L’IA progresse, mais reste aveugle au réel
Zador a rappelé les progrès spectaculaires réalisés par l’IA ces dernières années. Elle maîtrise désormais le langage, le diagnostic médical ou les structures protéiques. Cependant, ces systèmes restent vulnérables à des erreurs absurdes. Par exemple, une vache sur une plage peut être interprétée comme un chameau. Cette incapacité à généraliser montre que l’IA n’appréhende pas le monde comme le cerveau humain le fait naturellement.
Le paradoxe de Moravec explique les vraies difficultés
Ce phénomène est décrit par le paradoxe de Moravec, qui renverse les idées reçues sur l’intelligence. Il est bien plus facile pour une machine de résoudre une équation complexe que de reconnaître un visage dans le noir. Les capacités perceptives et motrices, bien que naturelles chez l’humain, sont extrêmement dures à coder. Zador rappelle que le cerveau humain a été façonné par des millions d’années d’évolution adaptative, là où l’IA ne fait qu’imiter des corrélations.
L’approche actuelle de l’IA atteint ses limites
Les grandes entreprises d’IA tentent de combler ces lacunes avec toujours plus de données et de puissance. Mais Zador insiste sur les limites de cette méthode. Accroître la capacité d’un modèle ne résout pas ses angles morts cognitifs. Comme il le dit lui-même, ce n’est pas parce qu’un avion vole mieux qu’il atteindra un jour la Lune.
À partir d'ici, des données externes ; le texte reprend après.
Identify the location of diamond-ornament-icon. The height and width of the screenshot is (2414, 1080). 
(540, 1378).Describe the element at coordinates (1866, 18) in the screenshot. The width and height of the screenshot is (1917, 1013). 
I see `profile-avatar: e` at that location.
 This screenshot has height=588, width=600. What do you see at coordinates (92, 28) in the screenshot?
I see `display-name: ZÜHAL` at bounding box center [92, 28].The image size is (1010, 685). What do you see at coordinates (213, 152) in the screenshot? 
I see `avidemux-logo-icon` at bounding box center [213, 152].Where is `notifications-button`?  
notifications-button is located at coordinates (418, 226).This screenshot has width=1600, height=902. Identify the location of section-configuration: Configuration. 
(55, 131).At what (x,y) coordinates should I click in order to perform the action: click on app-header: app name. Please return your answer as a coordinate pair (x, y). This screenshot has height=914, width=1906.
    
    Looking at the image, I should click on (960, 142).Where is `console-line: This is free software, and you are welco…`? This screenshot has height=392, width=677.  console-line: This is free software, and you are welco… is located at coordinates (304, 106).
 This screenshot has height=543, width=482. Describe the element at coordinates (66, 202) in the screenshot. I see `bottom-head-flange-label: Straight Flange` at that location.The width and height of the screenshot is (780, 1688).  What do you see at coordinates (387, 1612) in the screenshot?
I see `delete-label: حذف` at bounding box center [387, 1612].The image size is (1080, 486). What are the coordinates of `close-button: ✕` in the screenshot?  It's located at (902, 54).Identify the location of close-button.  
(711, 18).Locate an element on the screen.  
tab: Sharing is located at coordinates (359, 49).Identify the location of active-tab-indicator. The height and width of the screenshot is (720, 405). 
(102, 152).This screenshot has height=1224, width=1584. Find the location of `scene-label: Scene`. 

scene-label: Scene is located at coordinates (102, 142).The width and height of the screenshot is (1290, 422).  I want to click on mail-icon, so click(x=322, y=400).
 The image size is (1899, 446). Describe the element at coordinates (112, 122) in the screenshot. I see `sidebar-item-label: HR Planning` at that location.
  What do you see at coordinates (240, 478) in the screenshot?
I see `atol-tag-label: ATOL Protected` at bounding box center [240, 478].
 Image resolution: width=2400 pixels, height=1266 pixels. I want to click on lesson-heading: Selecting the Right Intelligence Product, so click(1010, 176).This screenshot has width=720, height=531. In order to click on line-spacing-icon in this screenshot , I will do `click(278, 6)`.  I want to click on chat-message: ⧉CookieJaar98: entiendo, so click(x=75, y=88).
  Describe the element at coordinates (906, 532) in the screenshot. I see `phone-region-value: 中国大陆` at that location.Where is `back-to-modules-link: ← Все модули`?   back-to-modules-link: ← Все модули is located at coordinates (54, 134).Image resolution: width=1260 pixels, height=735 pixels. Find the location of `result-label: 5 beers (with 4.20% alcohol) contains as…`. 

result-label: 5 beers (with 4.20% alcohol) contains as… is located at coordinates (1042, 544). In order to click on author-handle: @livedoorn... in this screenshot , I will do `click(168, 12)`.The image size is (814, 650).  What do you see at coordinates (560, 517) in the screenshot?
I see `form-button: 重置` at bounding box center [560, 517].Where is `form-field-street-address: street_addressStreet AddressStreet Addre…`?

L’IA ne pourra progresser sans changer sa manière d’apprendre et de percevoir le monde.
Le cerveau, une source d’inspiration pour l’IA de demain
Selon Zador, il est urgent d’adopter une approche neuro-inspirée. Le cerveau n’apprend pas par traitement massif de données, mais via des expériences structurées. Il forme des représentations abstraites du monde réel. En s’inspirant de ces mécanismes, les chercheurs pourraient développer des IA plus souples, capables de transférer leurs compétences. Cette rétro-ingénierie du cerveau est au cœur d’un champ émergent appelé NeuroAI.
La NeuroAI rapproche deux disciplines clés
La NeuroAI cherche à fusionner les neurosciences et l’IA pour bâtir des systèmes plus efficaces. Ce dialogue a déjà permis la naissance de modèles comme les transformateurs, qui ont révolutionné le traitement du langage. Par ailleurs, l’IA aide désormais les neuroscientifiques à cartographier le cerveau avec une précision jamais atteinte. Cette relation symbiotique entre IA et neurobiologie ouvre de nouvelles perspectives scientifiques.
Percer les secrets de l’esprit grâce à l’IA
Pour Zador, le but ultime ne repose pas uniquement sur la création de machines plus intelligentes. Il s’agit surtout de comprendre les mécanismes fondamentaux de l’intelligence elle-même. Ainsi, c’est en croisant l’étude du cerveau avec le développement de nouvelles formes d’intelligence artificielle que l’on pourra percer les secrets de l’esprit. Cette démarche promet de redéfinir notre compréhension de ce qui est réellement pensé.